Today’s Credit Decisioning: Navigating the Current Complexities
Despite challenges, lenders right now have the perfect opportunity to rethink existing processes and rebuild even better.
The science of consumer credit decisioning is complex. First, there is the process of access and analyzing the data, and second, there is the applying of strategies and, ultimately, decisions, using that information. With the right tools in place to make sense of data and analytics, credit unions and building societies can test strategies quickly, deploy decisions confidently and deliver on members’ expectations.
Yet the COVID-19 pandemic has changed consumers’ needs and behaviors while upending how lenders assess credit risk and build their decision strategies. Income fluctuations and job losses have impacted how people spend and save, while payment assistance programs, a necessary bridge for many in a challenging year, have distorted the traditional metrics lenders use for credit decisioning.
Today, after more than a year of irregularity, financial transactions and therefore credit risk decisioning are beginning to return to a recognizable pattern. However, it is increasingly clear to me that the world of credit is recalibrating and that a new path has been forged because of changes in data brought on by the effects of the COVID-19 pandemic.
How can we navigate this new road? By learning more about our clients, being more elastic about our expectations of them in the short term and embracing data and the analytics it produces. We know far more about how consumers behave during a global crisis than we did before the pandemic. With that information in hand, the unprecedented shifts of the past year can become a long-term opportunity rather than a setback for lenders.
Below, I’d like to share three strategies that I believe will be helpful to navigate this new road.
Engage With Your Members
The COVID-19 pandemic has impacted everyone differently and we, as lenders, must react accordingly. One-size-fits-all lending approaches no longer apply (and maybe they never truly did). Spending patterns changed overnight and are still evolving. Now, as we begin to put the crisis behind us and make sense of the road before us, Experian’s research indicates two emergent paths.
In the first, the financial fallout of 2020 is still surging through many consumers’ lives. The pandemic’s negative economic effects are either still occurring or have very recently ended. Salaries have been trimmed and jobs have been lost. For businesses, the Paycheck Protection Program just closed in May 2021. For many, payment holidays are coming to an end. Experian’s recent Global Decisioning eBook, “Navigating a new era of credit risk decisioning,” showed that one in three consumers remain concerned about their finances and worried about their employment worldwide.
For others, such as those with countercyclical or essential businesses, they may have more cash than they did prior to the pandemic. Some households are no longer reducing their discretionary spending. Only 11% are cutting their spending compared to 19% a year ago. This second path clearly has very different lending needs than the first.
Consumers now range across a broad spectrum of credit needs. In fact, lending patterns are in flux. Lenders must prepare for delinquencies, and proactively meet members where they are by offering new, flexible credit products tailored to their needs. Meanwhile, they also need to support those that have been fortunate to thrive and are ready to spend.
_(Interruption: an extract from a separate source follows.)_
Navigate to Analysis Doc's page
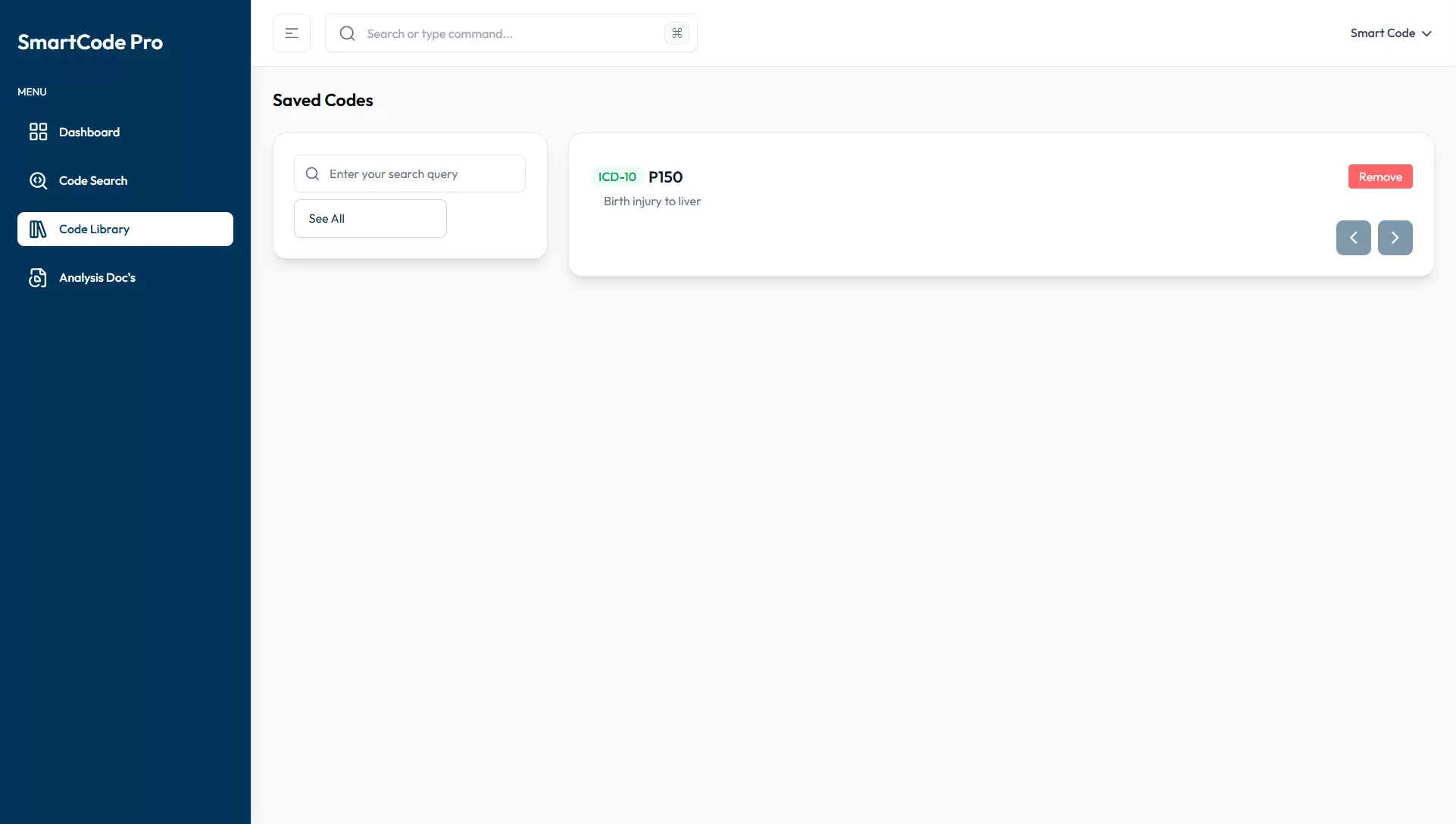 (97, 278)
Leverage Data and Analytics
To anticipate members’ needs and clearly assess your portfolio’s risk, invest the time to learn about and implement more advanced analytics. It’s important to note that predictive analytics in credit risk decisioning take past behavior and outcomes to build analytics that predict future behavior and outcomes. But the behavior and outcomes of the past year are an anomaly and not predictive, so the data generated during the pandemic has impacted credit risk models in unexpected ways. Machine-learning credit algorithms have evolved in line with the data they have received. Greater government assistance and longer payment holidays mean that the structure of information has been altered from the norm.
In businesses of all sizes, business confidence in current credit risk models declined between June 2020 and January 2021. For small businesses, those with $10-49 million in revenue, confidence in their analytics declined as much as 15%. For large businesses with revenue greater than $1 billion, the percentage decrease during the same period was 9%.
To counteract this decline, forward-thinking companies will need to rethink credit-decisioning models. Now may be the time to use synthetic and alternative data to simulate behavior and outcomes, build models, test and refine them, and then deploy them into redesigned customer decisioning strategies. Opt-in consumer data – such as rental payments, telephone bills, utility bills, etc. – is an example of an alternative data set. Synthetic data can and should be utilized to train machine-learning models on hypothetical scenarios, increasing the number and breadth of potential credit decisions it can make, in turn aligning to macroeconomic shifts in consumer behavior and needs that continue to evolve.
This approach, combined with meeting consumers where they are, can create fairer and more efficient credit experiences.
The Future of Credit Decisioning
Credit decisioning remains a complex mix science today – lenders simply need to recalibrate the mix to meet new sector and member expectations. The digital first-approach will accelerate, which will make the community-minded history of credit unions even more valuable. What’s technology without the heart?
Despite challenges, lenders right now have the perfect opportunity to rethink existing processes and rebuild even better. Credit decisioning now requires more member engagement, and improved data and risk models. For those who recognize these shifts, it’s a golden opportunity to shape the future of our industry.
Harry Singh, Experian’s SVP for Decisioning Products & Solutions.